# Data for processing
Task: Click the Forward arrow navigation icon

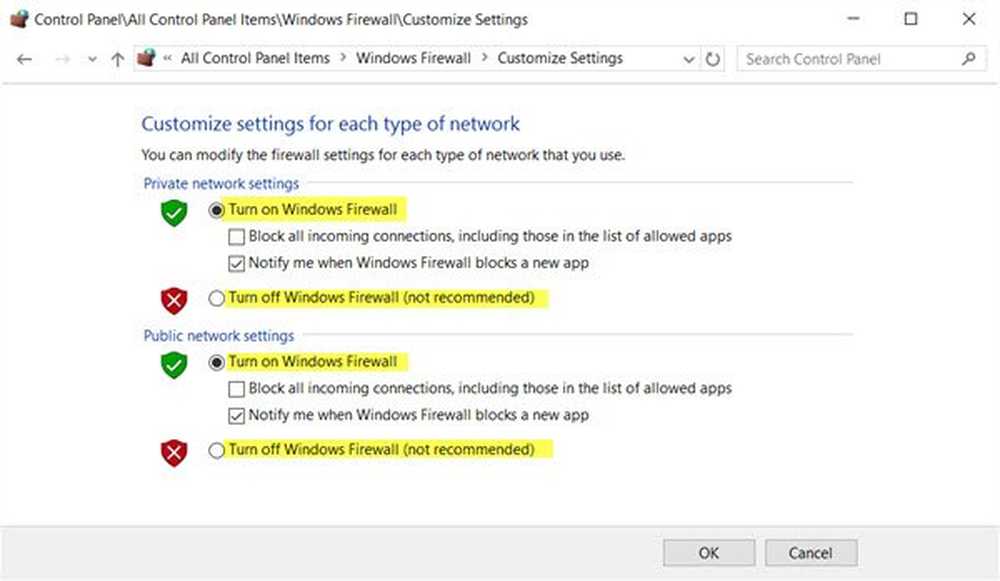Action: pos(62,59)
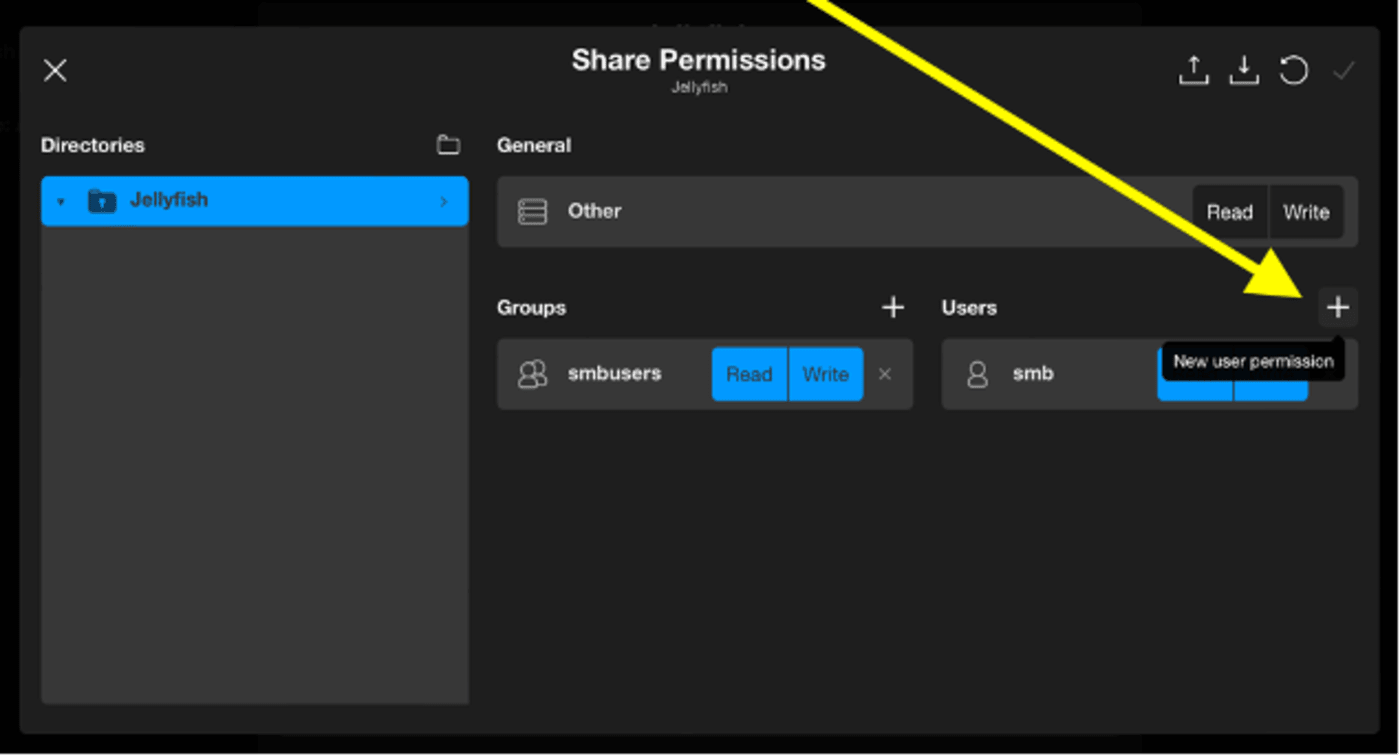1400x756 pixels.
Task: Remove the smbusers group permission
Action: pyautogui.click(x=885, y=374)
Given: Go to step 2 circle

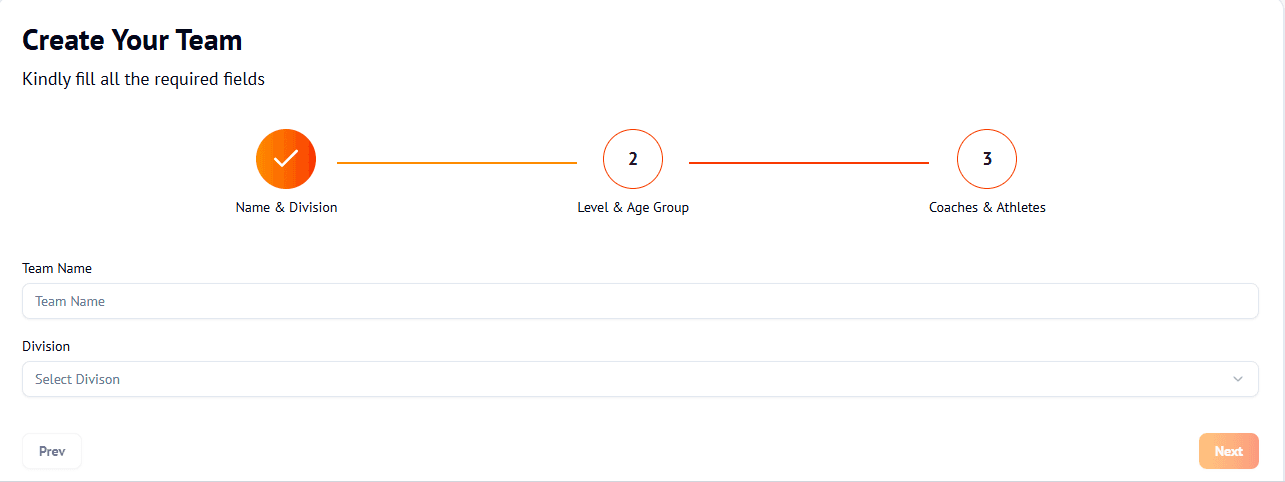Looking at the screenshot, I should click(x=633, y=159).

...

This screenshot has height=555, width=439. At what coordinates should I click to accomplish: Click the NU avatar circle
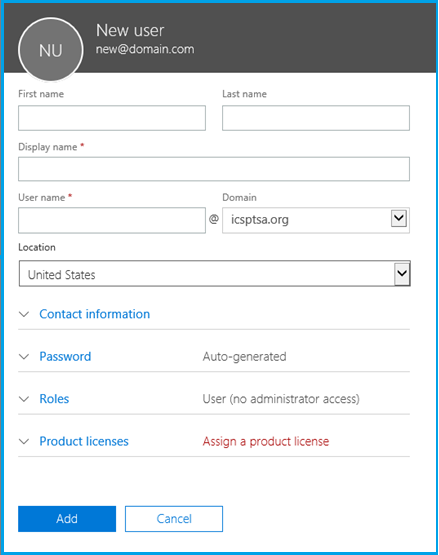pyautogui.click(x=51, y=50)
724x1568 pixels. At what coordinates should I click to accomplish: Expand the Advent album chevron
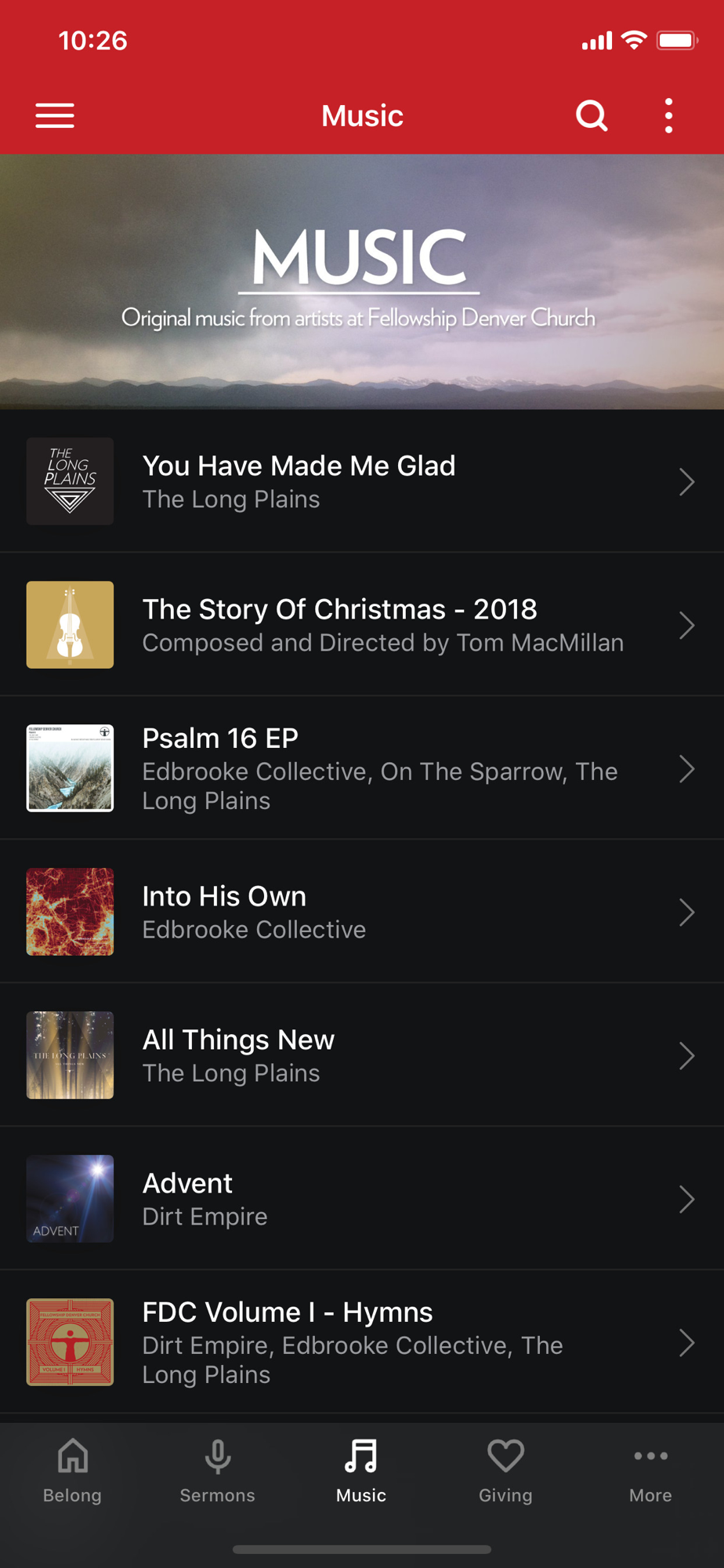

# Task requirements
Word for word, repeat the lines above from the one with "This screenshot has" through the one with "724x1568 pixels. At", and nothing beyond them. Omit the pictures.

# Reply to the exercise
This screenshot has height=555, width=439. At what coordinates should I click to accomplish: Click the NU avatar circle
pyautogui.click(x=51, y=50)
724x1568 pixels. At what coordinates should I click to accomplish: Expand the Advent album chevron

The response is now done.